Polska policja będzie dysponować nowymi radiotelefonami. Przetarg na ich dostawę rozstrzygnęła właśnie Komenda Główna Policji.
"Fakt" spytał o dokumentację konkursową ekspertów. Ci stwierdzili, że specyfikację urządzeń dobrano tak, że szansę na zwycięstwo miał tylko jeden dostawca. Z Chin. Radiotelefon musiał być bowiem wyposażony w łącze Bluetooth i głośnik.
Za spełnienie tych dwóch parametrów przyznawano 10 dodatkowych punktów. O ile oferta chińska okazała się lepsza od konkurencji? O 9,77 punktu. I to pomimo, że cena była wyższa o pół miliona
- twierdzi dziennik, wyjaśniając, że za urządzenia policja zapłaci 10,9 mln zł.
Dodaje też, że jeden z oferentów startujących w konkursie już w grudniu miał informować, że specyfikacja radiotelefonu "utrudnia uczciwą konkurencję". Policja nie dostrzegła jednak niczego niepokojącego w warunkach przetargu.

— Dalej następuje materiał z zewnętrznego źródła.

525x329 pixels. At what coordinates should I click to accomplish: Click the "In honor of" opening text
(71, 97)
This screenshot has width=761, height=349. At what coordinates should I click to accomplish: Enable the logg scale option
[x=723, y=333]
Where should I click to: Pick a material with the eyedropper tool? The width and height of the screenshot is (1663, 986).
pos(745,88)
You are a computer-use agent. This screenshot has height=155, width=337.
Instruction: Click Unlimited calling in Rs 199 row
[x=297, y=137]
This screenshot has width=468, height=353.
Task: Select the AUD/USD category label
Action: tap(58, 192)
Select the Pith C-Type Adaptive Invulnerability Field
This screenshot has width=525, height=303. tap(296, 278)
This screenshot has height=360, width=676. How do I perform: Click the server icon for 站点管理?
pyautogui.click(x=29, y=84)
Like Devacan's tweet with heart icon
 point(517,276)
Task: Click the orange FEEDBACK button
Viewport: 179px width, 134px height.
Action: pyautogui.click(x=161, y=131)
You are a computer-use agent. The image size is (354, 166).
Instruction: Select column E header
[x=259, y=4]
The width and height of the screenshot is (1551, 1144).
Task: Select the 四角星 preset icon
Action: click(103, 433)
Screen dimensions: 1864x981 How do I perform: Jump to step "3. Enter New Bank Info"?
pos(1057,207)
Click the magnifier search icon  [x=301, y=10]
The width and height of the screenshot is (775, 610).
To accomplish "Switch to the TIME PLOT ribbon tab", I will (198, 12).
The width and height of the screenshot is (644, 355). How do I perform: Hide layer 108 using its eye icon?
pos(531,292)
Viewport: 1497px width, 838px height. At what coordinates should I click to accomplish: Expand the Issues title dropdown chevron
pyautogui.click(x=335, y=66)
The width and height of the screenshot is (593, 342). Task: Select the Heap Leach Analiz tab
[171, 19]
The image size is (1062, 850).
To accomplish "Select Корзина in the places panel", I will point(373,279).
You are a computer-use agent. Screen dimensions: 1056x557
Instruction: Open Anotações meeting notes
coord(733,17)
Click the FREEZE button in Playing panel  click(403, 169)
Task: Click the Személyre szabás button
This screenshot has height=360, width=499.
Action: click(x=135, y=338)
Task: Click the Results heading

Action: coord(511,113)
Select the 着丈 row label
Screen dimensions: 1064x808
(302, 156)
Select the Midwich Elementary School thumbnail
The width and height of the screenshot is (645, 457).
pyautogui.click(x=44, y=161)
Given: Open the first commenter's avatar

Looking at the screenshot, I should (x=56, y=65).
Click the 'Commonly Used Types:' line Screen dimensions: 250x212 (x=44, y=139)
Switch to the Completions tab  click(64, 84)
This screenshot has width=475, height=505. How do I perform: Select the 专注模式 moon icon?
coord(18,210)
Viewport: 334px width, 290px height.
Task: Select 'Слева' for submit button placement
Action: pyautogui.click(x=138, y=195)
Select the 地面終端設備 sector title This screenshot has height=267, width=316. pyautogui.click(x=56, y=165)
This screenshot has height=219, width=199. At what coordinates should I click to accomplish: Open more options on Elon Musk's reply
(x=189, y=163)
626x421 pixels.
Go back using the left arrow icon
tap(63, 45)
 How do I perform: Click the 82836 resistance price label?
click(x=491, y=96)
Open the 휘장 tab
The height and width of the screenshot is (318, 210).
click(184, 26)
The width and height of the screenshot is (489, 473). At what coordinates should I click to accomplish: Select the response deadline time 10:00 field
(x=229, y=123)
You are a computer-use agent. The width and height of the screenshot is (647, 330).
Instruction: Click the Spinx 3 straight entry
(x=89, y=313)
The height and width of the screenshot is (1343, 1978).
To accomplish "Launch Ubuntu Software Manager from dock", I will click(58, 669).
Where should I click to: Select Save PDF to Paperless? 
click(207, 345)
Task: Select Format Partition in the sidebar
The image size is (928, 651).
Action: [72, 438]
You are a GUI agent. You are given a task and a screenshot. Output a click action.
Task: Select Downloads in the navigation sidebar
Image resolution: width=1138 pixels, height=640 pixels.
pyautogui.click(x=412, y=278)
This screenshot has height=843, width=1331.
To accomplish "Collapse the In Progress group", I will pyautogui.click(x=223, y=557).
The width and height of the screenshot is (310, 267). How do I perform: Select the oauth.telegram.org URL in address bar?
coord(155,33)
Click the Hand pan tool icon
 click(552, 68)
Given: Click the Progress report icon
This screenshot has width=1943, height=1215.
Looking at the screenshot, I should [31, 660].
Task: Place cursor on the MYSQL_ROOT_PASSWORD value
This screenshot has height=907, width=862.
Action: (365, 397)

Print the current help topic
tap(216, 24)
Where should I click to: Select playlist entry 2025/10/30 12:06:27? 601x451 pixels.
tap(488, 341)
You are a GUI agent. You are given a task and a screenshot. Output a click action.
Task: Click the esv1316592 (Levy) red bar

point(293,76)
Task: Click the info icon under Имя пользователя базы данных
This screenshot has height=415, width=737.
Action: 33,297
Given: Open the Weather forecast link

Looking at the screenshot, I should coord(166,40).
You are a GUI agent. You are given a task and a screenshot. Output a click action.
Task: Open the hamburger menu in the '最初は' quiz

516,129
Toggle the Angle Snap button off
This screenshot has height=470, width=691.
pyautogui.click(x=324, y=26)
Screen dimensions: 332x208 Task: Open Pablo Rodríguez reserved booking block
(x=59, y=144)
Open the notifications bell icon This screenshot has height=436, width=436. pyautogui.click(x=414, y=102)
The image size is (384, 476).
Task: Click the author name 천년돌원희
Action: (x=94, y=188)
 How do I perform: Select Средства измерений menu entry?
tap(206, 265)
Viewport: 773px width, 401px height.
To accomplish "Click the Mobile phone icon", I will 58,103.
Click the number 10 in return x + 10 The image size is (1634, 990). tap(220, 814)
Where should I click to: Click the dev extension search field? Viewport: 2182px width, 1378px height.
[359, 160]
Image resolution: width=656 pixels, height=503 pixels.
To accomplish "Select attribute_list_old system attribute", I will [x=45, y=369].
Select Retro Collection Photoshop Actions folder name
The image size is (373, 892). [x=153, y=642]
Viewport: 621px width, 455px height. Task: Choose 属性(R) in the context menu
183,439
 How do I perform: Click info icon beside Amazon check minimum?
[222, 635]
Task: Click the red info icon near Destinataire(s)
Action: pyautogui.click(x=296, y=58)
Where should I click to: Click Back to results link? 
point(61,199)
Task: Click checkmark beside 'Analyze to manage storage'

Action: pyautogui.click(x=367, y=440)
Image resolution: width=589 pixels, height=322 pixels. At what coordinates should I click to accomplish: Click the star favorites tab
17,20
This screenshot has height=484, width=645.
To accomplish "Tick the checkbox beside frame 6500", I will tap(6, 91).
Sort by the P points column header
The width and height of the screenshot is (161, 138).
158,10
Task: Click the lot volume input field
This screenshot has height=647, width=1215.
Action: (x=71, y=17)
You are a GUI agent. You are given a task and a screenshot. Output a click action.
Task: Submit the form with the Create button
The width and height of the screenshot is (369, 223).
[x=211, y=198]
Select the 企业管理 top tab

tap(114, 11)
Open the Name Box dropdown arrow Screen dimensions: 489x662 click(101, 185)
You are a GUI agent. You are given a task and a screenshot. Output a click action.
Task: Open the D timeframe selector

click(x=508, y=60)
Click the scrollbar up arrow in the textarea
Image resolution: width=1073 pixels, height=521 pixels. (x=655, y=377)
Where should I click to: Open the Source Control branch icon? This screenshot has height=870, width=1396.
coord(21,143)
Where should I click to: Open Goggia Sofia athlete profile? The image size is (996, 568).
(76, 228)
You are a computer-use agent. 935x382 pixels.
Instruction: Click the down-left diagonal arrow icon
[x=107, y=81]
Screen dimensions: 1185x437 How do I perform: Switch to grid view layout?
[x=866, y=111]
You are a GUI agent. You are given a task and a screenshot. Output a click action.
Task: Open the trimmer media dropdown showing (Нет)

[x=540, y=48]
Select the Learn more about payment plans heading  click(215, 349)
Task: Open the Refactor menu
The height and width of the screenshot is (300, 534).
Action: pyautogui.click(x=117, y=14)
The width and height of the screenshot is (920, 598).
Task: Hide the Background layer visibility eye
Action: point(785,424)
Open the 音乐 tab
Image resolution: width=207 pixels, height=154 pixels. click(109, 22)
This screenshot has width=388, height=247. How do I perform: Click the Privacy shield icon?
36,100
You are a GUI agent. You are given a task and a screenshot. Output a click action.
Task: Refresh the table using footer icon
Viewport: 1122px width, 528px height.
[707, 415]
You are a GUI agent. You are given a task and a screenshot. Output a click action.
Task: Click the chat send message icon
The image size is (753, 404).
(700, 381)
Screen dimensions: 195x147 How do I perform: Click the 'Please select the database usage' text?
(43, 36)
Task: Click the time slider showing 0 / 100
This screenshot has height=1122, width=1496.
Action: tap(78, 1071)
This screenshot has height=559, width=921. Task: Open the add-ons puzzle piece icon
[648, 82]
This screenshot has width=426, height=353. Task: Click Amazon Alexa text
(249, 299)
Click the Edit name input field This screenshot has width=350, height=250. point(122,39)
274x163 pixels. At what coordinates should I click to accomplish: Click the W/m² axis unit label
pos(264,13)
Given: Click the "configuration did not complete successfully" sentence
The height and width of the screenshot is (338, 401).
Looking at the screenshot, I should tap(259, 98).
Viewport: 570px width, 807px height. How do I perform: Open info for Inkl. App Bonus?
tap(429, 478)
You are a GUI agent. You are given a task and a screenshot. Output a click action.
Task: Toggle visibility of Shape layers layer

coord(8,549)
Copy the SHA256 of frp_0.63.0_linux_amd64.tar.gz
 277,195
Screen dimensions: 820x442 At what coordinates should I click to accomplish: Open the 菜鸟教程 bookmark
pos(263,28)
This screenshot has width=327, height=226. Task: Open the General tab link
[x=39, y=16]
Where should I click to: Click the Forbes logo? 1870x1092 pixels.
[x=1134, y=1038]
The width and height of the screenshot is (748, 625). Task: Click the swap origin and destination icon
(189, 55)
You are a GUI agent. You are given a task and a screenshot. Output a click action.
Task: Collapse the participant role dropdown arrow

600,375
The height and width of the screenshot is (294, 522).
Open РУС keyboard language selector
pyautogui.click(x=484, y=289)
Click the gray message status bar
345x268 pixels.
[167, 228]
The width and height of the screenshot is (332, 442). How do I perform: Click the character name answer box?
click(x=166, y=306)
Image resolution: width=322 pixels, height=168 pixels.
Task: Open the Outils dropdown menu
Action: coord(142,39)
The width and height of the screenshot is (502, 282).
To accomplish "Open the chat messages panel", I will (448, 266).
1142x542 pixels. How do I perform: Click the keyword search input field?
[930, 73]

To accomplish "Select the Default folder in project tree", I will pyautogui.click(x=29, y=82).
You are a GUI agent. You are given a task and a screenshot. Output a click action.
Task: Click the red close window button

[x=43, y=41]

"Fakt" zwraca uwagę na jeszcze jeden aspekt sprawy. Sprzęt, który trafi do policji pochodzi od chińskiego dostawcy. Jednego z tych, którzy są w USA "na cenzurowanym" w związku z oskarżeniami o wspomaganie chińskich służb. Część ekspertów twierdzi, że w sprzęcie tej konkretnej firmy można znajdować się "tylna furtka" dostępna dla chińskiego wywiadu. KGP i w tym wypadku nie ma sobie nic do zarzucenia. Twierdzi, że urządzenia innych firm też są produkowane w Chinach.
Wysłaliśmy prośbę o komentarz do Komendy Głównej Policji. Materiał zostanie zaktualizowany.